Опять назад на печку, взлез проворно и глядит оттуда из-за ребятишек: смекает точно что, словно забота какая донимает его.

– Что ты, что ты, господь с тобой? – говорит Михайло Филиппыч. – Ты что ж молчишь-то, сидишь сычом? Что не придешь?

Знает сам, что приходил к нему Николай, да уж так…

– Иди, дам, жив будешь – отдашь…

Не верит Николай. Смотрит в пол, сдвинул брови: господи, неужели его жалеть хотят?! Отпустило ровно что, заплакал даже. Вытирает слезы, размяк:

– Прости христа ради… Невмоготу… Руки на себя наложить хотел: нет силы… Сбирать пошел было, нешто на такую ораву соберешь?! Их услать? близко-то – и у людей нет, подальше – одежи нет… Вот оно, Михайло Филиппыч, как дело поворотилось – году нет… как жили… Думал ли…

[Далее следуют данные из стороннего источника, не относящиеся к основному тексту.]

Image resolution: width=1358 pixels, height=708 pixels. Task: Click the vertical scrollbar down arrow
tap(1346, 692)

Идет от Николая домой Михайло Филиппыч.

– Ах ты… Наказал людей своих господь… Вот оно…

Словно и совестно ему: знает он и сам, что ровно не крестьянским делом занимается, добро свое мотая, – так ведь чего станешь делать, – не может он отказать человеку, а тут еще год такой подошел… Другие вон могут терпеть, а как терпеть? Душа божья по два дня не евши…

А вот Андрей Калиныч у ворот сидит – мимо идти – эх, крепыш мужик:

 

– Какая нужда!.. – махнет рукой и слушать не хочет…

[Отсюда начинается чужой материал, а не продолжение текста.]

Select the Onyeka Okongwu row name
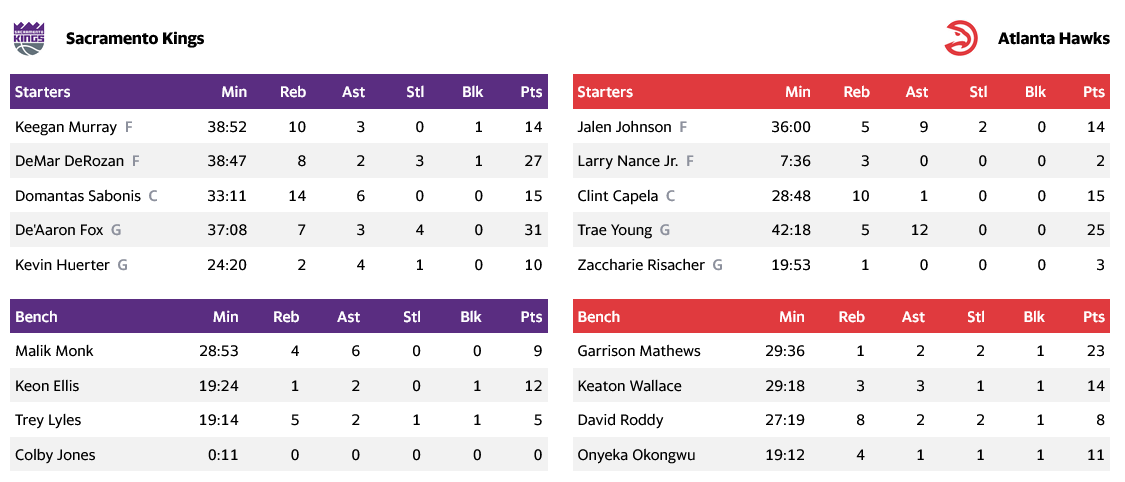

А всего-то: хозяйка да он… Денег не считано… Десять работников по зимам только держит: в степь гоняет – туда овес, а оттуда рыбу… Лопатами гребет деньгу, – а попадись ему только!.. Как говорится: лиха беда – сотню сбить, а там и пойдут приставать к куче; деньга деньгу любит, – только умей, да не мотай. И скуп! Куда копит? Хворый сам: рябой да желтый, волосики-то жидкие растреплются, шапку старинную от дедов высокую наденет, круглый год в валенках – все ногами жалуется – идет по селу: вся и цена ему ломаный грош… сунься-ка!.. вот люди говорят: в сотню тысяч не уберешь… Темное богатство: от дедов, – деды и на волю еще вышли… торг у них фальшивыми деньгами был – с того и жить пошли. Даром, что вот такой последний мужичонка с виду, а горд же да едкий… Рассердится, затрусится даже: дрожит, желтыми белками учнет водить. А другой раз заговорит – все присказками – и не поймешь, что к чему у него… умный мужик… власть большую имеет: ровно и дела ему нет ни до чего, а во всем, чуть что, к Андрею Калинычу… Мир без него и дела не сделает… так, словно овцы без козла.

Близко с Михайло Филиппычем и живет. Тут за ним же и Иван Васильевич лавку держит: весь переулок – всё люди с достатком – так и вытянулся по реке: ехать с той стороны, все шесть изб богатеев на виду. А за ним уж вся деревня – в два порядка потянулась, – один к выгону, а другой в гору, где лес. Те избы, что выше на гору поднялись, только и выглядывают и ровно стыдно им глядеть оттуда, растрепанным да гнилым, на пруд, на дорогу, на поля, на усадьбу барскую, что с садом да с зелеными крышами весело сбежала к пруду. Идет Михайло и думает: эх, смеются богатеи над ним за его доброту.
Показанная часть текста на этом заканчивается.